Rewriting in_place operation

AhmadMoussa · December 22, 2019, 4:42am

I’m writing a custom loss function, and am currently debugging with gradcheck(), and it throws this error

RuntimeError: one of the variables needed for gradient computation has been modified by an inplace operation: [torch.FloatTensor []], which is output 0 of SelectBackward, is at version 9; expected version 8 instead. Hint: the backtrace further above shows the operation that failed to compute its gradient. The variable in question was changed in there or anywhere later. Good luck!

I understand what the error is. Turning on the anomaly detection, it pointed me to this piece of code:

if XYZ[2] > 0.008856:
    XYZ[2] = XYZ[2] ** 1/3
else:
    XYZ[2] = (7.787 * value) + (16 / 116)

How would I correctly rewrite this to make it not in place but also not introduce an overhead? Since this is going to be part of my loss function I require it to be efficient if possible. Thanks for any comments!
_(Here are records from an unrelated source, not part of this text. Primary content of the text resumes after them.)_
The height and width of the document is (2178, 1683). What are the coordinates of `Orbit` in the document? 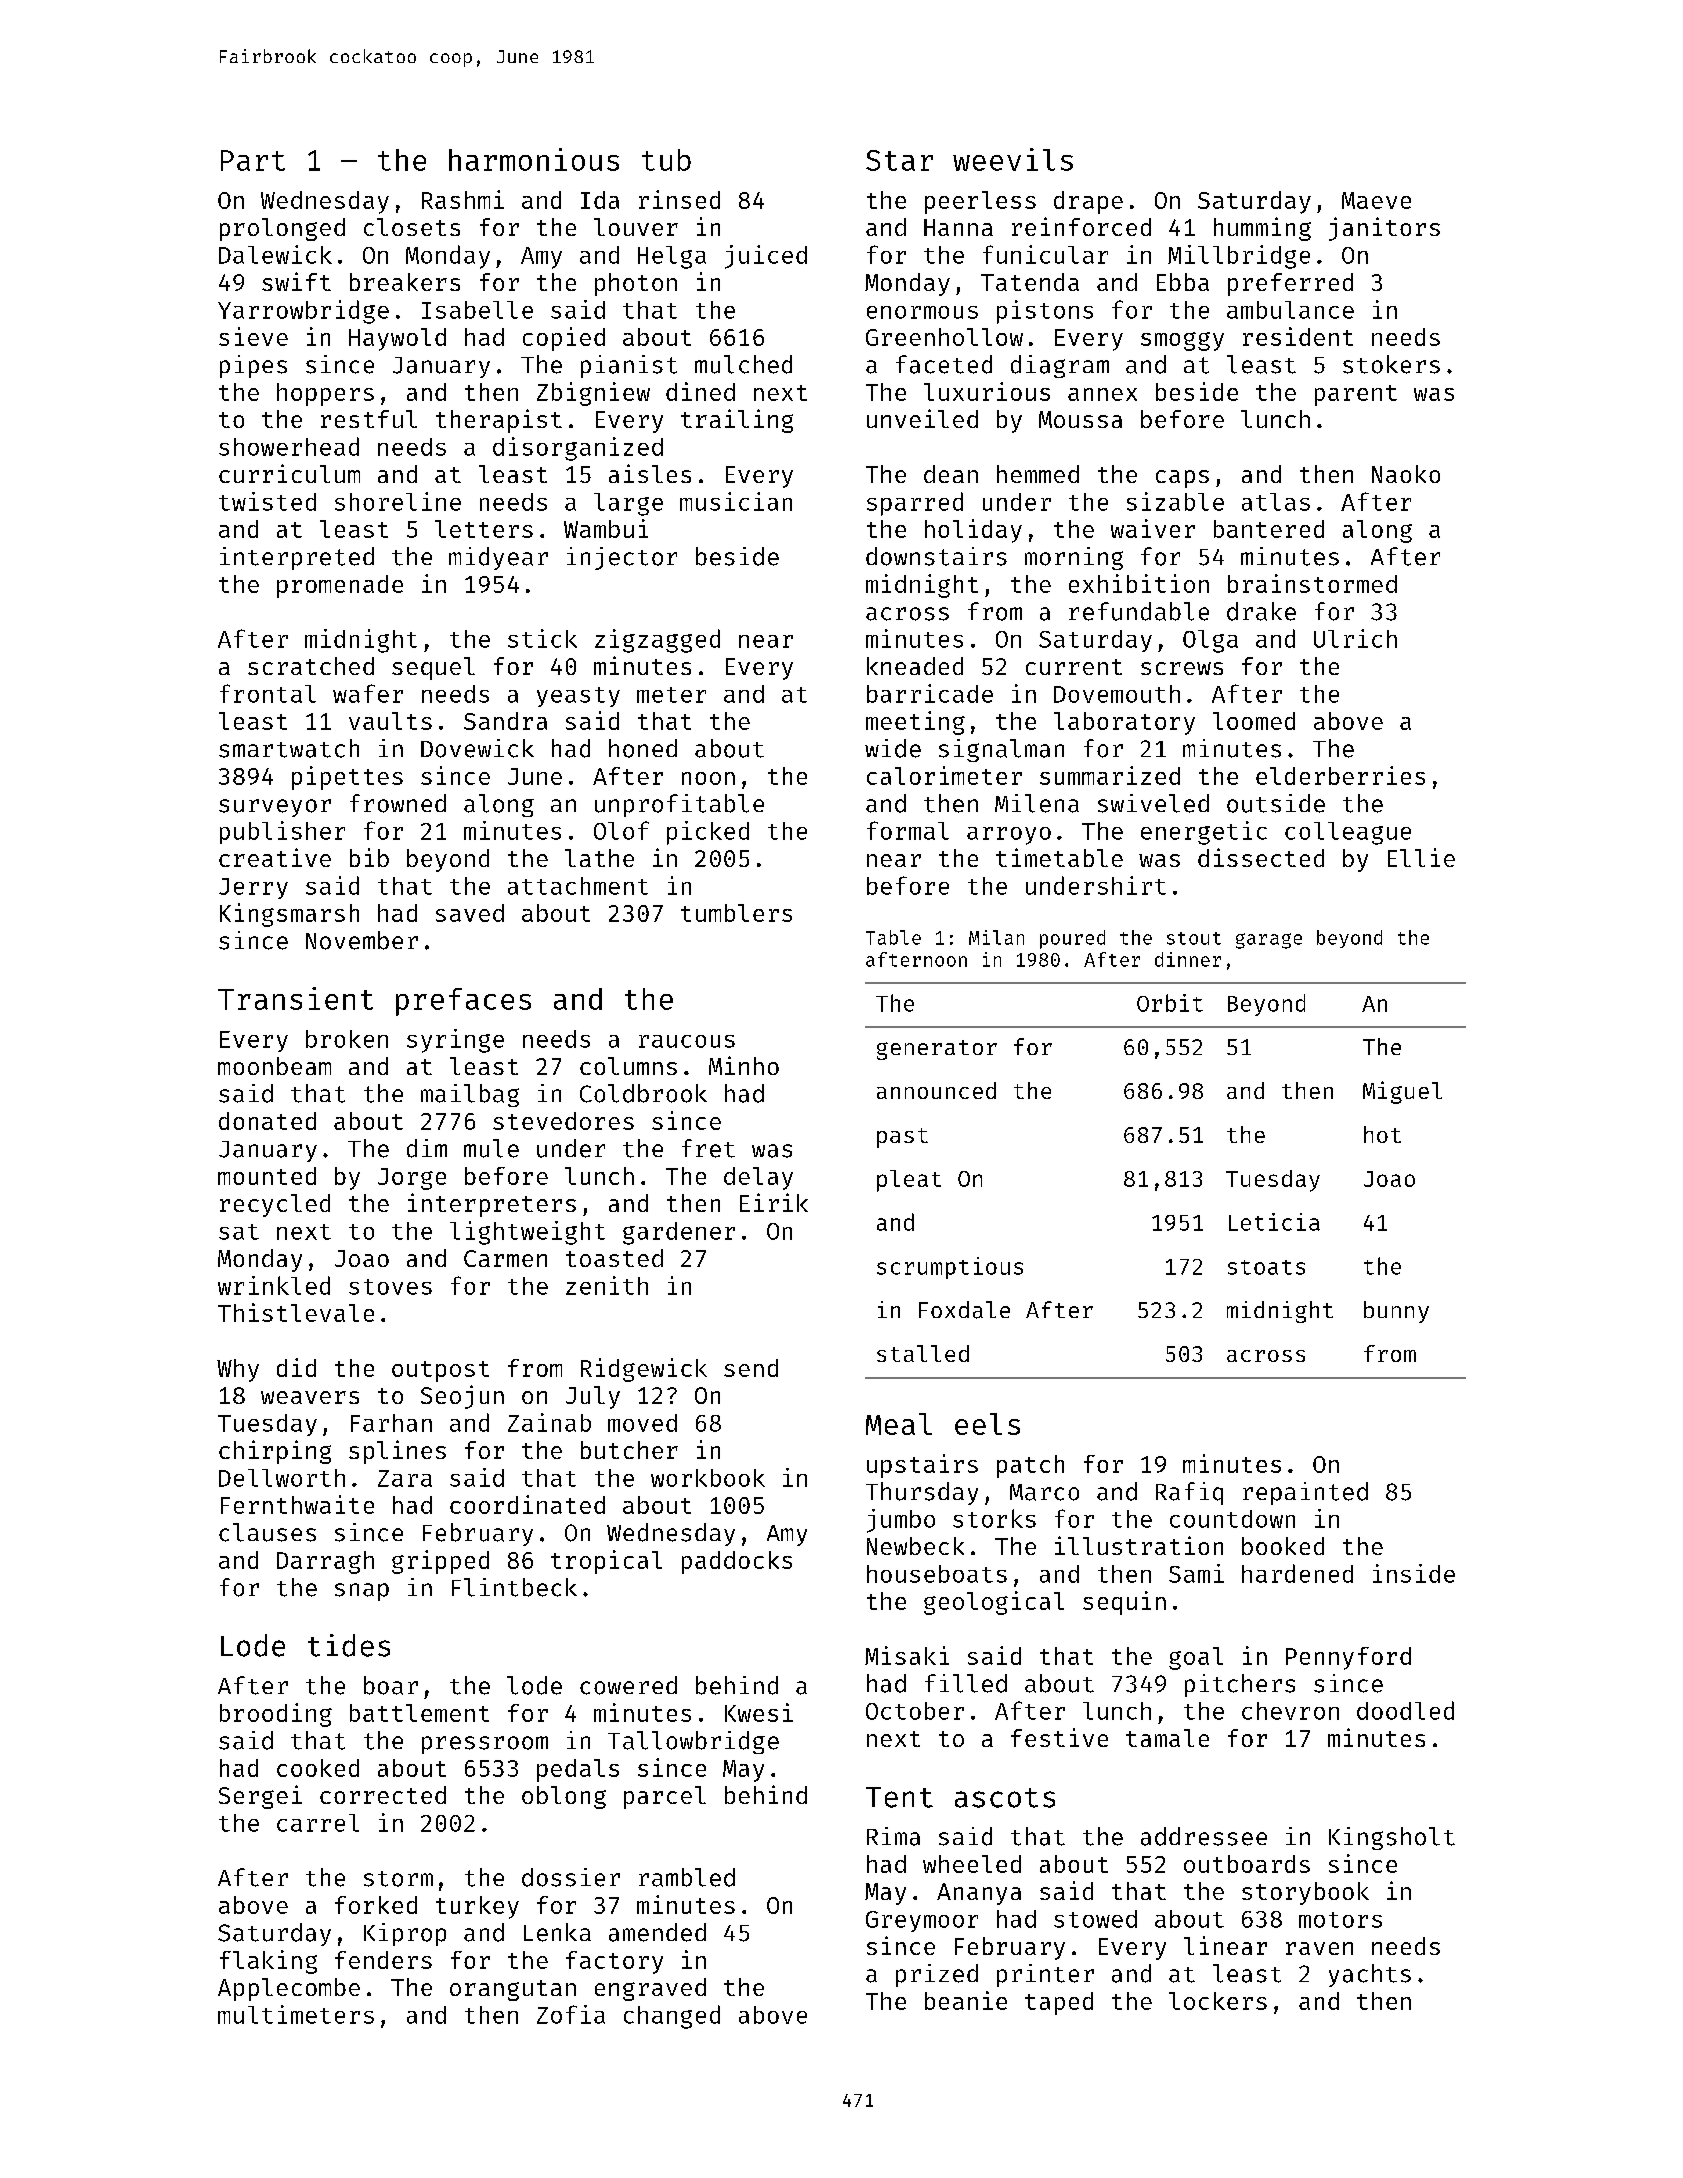 It's located at (1170, 1003).
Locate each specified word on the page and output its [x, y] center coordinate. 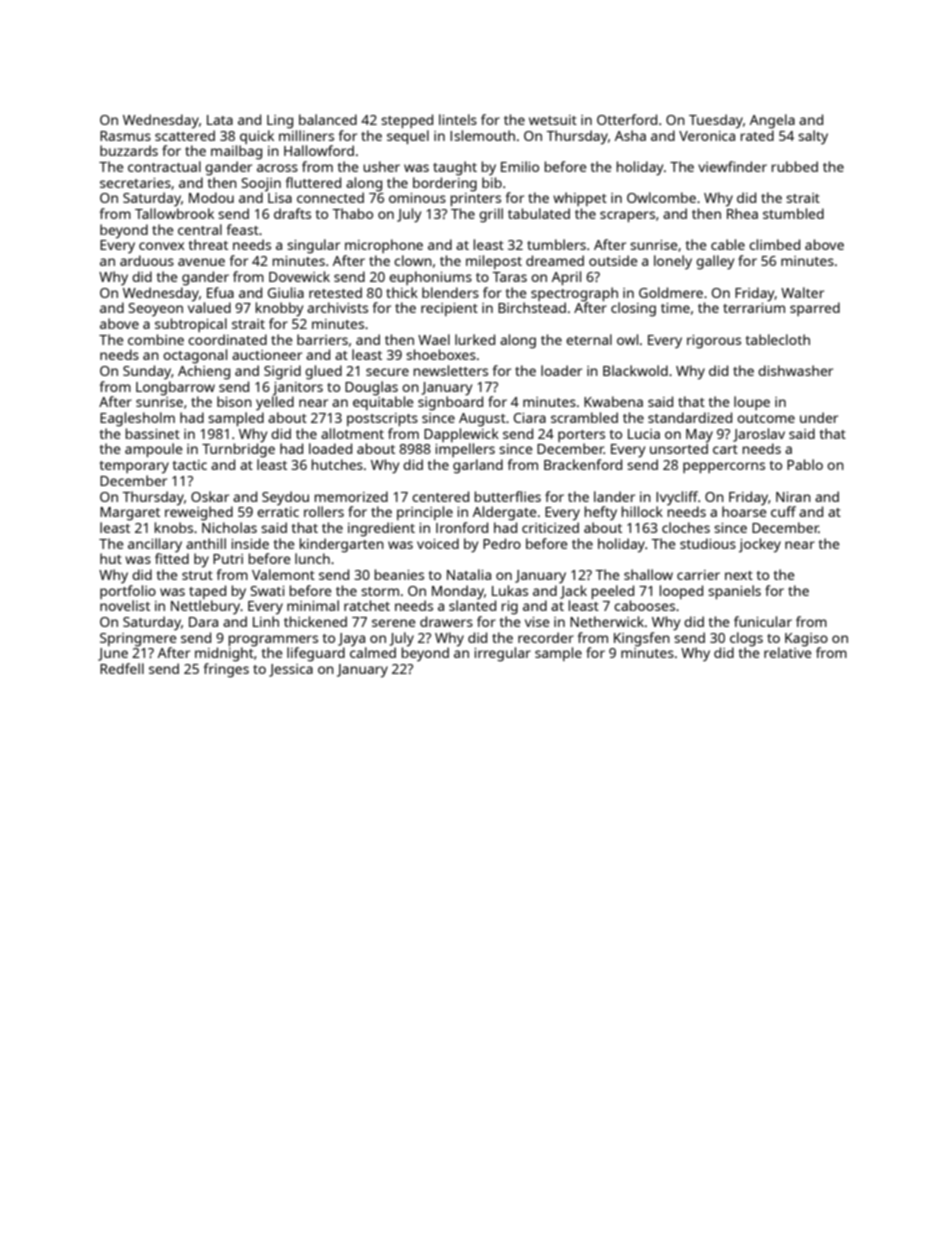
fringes [226, 670]
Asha [630, 135]
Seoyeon [156, 310]
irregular [502, 654]
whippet [580, 199]
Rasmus [125, 136]
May [699, 436]
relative [788, 652]
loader [561, 370]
aauker · December 22, 2019, 6:26am

If your re-write works, I’d just go with that. If you want this operation to be in-place, you’d need to also manually re-write the gradient graphs also as an in-place operation, which is a hard matter. On in-place use with the autograd framework:

Supporting in-place operations in autograd is a hard matter, and we discourage their use in most cases . Autograd’s aggressive buffer freeing and reuse makes it very efficient and there are very few occasions when in-place operations actually lower memory usage by any significant amount. Unless you’re operating under heavy memory pressure, you might never need to use them.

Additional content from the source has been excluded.